WHAT THE TASK REQUIRES: Copy out only the lines running from the one that contains "Click the 添加两步验证 add phone button" through the end of the listing. Pictures stay out.

DATASET RECORDS:
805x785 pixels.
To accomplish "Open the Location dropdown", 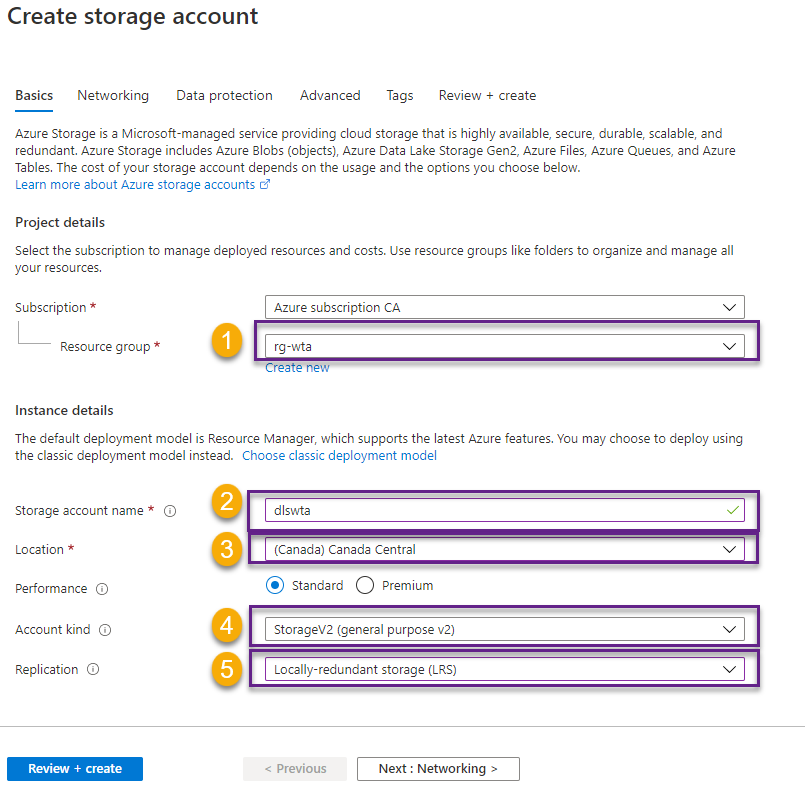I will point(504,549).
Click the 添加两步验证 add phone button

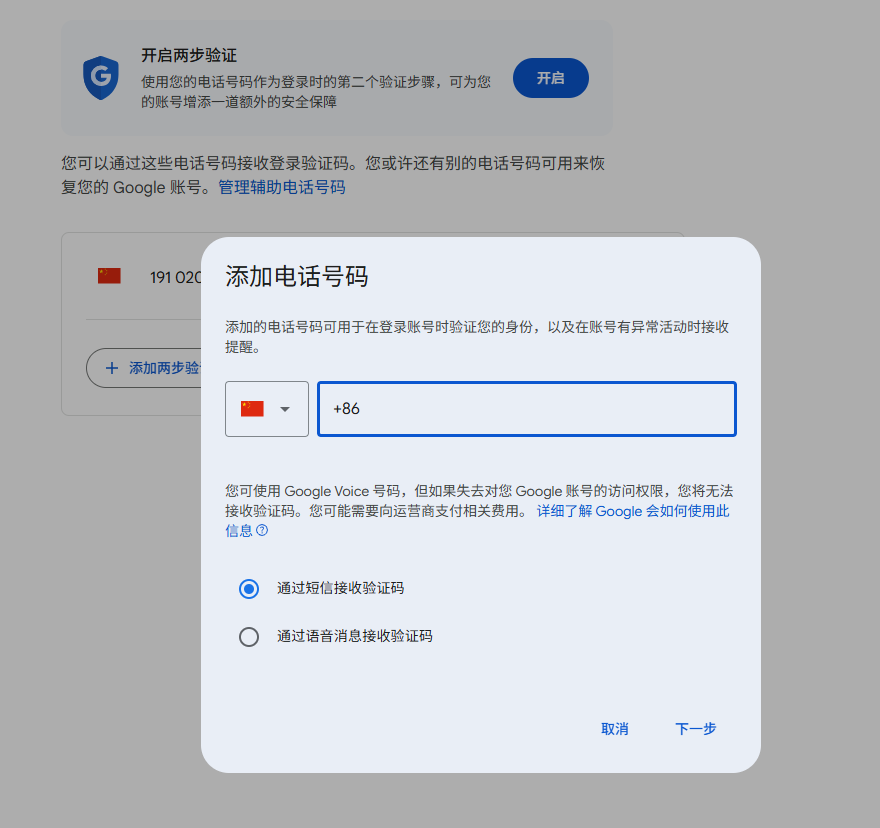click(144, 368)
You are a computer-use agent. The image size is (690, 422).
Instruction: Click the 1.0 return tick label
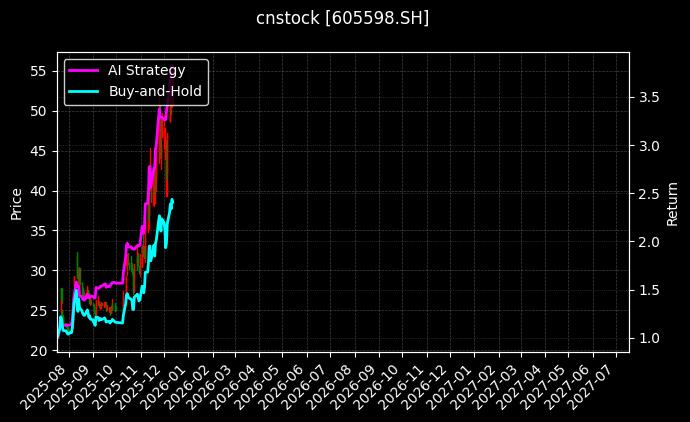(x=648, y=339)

OUTPUT OF THE EXERCISE:
Click the 添加两步验证 add phone button

click(144, 368)
You are a computer-use agent. The image size is (690, 422).
Instruction: Click the 1.0 return tick label
(x=648, y=339)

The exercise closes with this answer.